Leadership and purpose matter, too. Aside from the Hollardite culture and brand, our succession plans and how we manage talent are what set us apart. Every leader with Hollardites reporting to them is a people manager. Regular conversations with team members go a long way in keeping the most talented people on board. Mentoring and buddying with new entrants is the start of engagement.

Also, aligned to our purpose, we have a social responsibility to address unemployment in South Africa. Our initiatives include participating in learnerships in the panelbeating and broker environments.

6. How do you see technology playing a much more significant role in insurance product development and distribution in the next few years?

There is no doubt that technology is playing, and will continue to play, an increasingly important role in insurance. Everything that is insurance – from automating admin and data capture to claims and developing insurance products for the future – will be touched by technology in some way.

That leaves insurance people to do the important stuff: looking after the interests of their customers and brokers.

7. What would you point out as key areas of concern for the insurance industry for the next three to five years?

Possibly our biggest concern is climate change, and in recent years we’ve seen startling increases in natural catastrophes – not only in frequency, but in severity and location. Recent flooding in KwaZulu-Natal and the Western Cape, as well as the earthquake in Gauteng, are cases in point.

COVID-19 also placed immense strain on the insurance industry worldwide. Here in South Africa, economic uncertainty and terrible political violence, along with load-shedding, have presented massive challenges.

All of these risks, combined with reticence by the reinsurance sector to cover them, leads to unpalatable choices: insurers are compelled to either drop certain forms of insurance cover, or hike premiums. In some cases it could become unaffordable.
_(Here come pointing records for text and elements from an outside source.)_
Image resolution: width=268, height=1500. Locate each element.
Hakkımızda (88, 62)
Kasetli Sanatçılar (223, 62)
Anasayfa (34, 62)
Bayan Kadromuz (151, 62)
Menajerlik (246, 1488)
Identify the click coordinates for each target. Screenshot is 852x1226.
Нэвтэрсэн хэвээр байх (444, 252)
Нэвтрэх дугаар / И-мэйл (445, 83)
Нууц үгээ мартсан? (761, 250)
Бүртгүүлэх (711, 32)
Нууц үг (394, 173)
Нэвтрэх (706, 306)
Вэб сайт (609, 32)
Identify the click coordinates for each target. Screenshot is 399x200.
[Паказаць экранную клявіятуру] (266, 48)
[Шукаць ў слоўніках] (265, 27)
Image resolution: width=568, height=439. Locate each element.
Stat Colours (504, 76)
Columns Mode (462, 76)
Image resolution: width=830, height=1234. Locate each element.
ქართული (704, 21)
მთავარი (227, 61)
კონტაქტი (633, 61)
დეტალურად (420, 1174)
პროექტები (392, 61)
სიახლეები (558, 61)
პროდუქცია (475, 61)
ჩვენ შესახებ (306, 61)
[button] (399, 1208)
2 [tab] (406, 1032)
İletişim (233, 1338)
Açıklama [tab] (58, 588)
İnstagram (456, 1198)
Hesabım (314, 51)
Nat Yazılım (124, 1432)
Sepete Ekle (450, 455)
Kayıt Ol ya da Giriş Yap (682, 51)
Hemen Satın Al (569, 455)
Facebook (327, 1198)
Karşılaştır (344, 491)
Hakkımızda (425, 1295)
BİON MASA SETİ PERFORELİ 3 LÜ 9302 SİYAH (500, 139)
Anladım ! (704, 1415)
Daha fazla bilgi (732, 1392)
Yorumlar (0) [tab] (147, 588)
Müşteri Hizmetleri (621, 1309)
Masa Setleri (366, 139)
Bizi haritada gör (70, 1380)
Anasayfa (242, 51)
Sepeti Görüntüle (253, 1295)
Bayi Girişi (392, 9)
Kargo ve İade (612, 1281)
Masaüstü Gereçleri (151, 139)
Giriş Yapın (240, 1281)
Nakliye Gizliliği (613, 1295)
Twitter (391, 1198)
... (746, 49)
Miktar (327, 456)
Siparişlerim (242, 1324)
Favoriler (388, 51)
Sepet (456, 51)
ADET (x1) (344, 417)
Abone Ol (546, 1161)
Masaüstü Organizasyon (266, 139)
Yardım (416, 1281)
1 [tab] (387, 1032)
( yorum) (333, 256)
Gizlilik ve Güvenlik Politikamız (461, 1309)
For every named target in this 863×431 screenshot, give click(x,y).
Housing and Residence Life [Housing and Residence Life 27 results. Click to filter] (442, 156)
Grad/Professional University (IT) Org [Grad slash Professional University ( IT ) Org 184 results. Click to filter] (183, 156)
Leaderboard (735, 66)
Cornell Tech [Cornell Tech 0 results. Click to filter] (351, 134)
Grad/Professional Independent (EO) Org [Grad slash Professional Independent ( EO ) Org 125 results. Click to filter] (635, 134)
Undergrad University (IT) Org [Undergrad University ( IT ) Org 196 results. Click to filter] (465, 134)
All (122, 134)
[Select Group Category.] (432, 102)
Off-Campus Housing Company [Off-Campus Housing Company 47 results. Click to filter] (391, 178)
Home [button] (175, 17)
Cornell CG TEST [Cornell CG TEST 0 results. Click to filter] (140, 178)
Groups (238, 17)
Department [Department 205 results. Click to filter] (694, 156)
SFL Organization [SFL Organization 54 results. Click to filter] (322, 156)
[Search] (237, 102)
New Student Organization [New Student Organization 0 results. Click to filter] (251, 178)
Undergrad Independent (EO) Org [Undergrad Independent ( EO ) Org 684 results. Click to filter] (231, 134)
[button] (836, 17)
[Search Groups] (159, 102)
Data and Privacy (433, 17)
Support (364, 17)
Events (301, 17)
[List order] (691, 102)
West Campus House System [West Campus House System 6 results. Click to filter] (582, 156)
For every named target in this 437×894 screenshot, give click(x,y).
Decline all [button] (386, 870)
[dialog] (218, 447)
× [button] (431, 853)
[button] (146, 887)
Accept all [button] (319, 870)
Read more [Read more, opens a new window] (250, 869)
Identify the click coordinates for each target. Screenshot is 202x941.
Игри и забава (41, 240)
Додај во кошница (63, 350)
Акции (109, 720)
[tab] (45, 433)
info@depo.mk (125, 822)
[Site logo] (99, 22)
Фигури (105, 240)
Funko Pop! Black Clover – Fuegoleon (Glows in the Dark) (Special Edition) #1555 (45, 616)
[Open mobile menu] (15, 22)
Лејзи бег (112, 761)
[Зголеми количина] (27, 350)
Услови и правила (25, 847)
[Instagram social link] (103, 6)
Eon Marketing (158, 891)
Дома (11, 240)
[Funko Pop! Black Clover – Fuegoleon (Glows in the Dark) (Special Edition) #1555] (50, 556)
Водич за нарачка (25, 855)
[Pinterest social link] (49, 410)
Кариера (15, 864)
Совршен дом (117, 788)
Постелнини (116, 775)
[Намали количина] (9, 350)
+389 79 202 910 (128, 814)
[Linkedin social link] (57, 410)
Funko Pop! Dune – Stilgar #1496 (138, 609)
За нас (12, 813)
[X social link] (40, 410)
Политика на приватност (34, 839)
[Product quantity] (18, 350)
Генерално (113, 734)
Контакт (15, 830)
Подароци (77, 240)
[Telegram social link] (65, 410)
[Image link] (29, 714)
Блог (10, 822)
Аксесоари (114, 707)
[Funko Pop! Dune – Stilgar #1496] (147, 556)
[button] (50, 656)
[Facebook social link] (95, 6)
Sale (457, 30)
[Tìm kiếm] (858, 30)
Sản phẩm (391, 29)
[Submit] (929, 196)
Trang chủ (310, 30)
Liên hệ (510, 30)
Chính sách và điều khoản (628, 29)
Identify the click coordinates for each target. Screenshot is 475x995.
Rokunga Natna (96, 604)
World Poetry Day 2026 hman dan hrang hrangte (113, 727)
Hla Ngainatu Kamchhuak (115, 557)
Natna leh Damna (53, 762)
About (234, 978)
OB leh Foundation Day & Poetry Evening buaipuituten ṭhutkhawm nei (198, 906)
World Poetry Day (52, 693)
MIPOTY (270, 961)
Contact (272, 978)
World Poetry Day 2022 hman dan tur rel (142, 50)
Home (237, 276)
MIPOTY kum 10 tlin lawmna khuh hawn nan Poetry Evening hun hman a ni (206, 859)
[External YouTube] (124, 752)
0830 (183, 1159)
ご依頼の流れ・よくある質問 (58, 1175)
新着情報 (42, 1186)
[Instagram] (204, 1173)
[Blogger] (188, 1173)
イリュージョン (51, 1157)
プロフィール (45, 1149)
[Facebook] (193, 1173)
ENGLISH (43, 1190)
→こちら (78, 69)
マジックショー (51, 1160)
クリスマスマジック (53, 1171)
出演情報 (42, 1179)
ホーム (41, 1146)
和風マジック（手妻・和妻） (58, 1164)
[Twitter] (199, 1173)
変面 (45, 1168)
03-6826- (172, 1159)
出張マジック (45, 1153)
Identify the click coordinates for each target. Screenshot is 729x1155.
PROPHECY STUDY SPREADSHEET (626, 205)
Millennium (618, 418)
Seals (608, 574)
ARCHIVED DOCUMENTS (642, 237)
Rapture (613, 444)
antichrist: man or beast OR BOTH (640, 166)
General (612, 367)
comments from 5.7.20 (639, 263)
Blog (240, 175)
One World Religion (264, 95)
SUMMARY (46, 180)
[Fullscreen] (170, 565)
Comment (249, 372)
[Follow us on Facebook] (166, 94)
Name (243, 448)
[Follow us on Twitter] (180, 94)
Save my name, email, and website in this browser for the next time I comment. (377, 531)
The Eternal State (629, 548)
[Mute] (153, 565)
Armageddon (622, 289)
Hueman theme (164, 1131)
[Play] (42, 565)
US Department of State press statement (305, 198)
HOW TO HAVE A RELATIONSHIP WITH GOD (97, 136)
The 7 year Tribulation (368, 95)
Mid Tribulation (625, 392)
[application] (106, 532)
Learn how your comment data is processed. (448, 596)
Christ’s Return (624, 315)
8. If you could go back and give your 18-year-old self one piece of advice, what would it be?

“Forget about being a CA, young man. Go and work within the heartbeat of the economy (which is what insurance is) and make substantial, life-changing differences in people’s lives. You’ll love it!”

I wish I’d had someone advise me to consider insurance as a career. Even now, not enough young people set out to follow this fulfilling career. They have to find it, like I did.

9. What is the one book you would recommend to your audience, and why?

Take a look at Net Positive: How Courageous Companies Thrive by Giving More Than They Take, by Paul Polman and Andrew Winston.

Polman, former CEO of Unilever, and Winston, a corporate sustainability expert, explain how tackling humanity’s greatest challenges – climate change and inequality – can be the foundation for a thriving business.

I’m proud to say that this book’s premise dovetails with Hollard’s business purpose, called Better Futures: everything we do, and how we do it, must create and secure better futures for more people.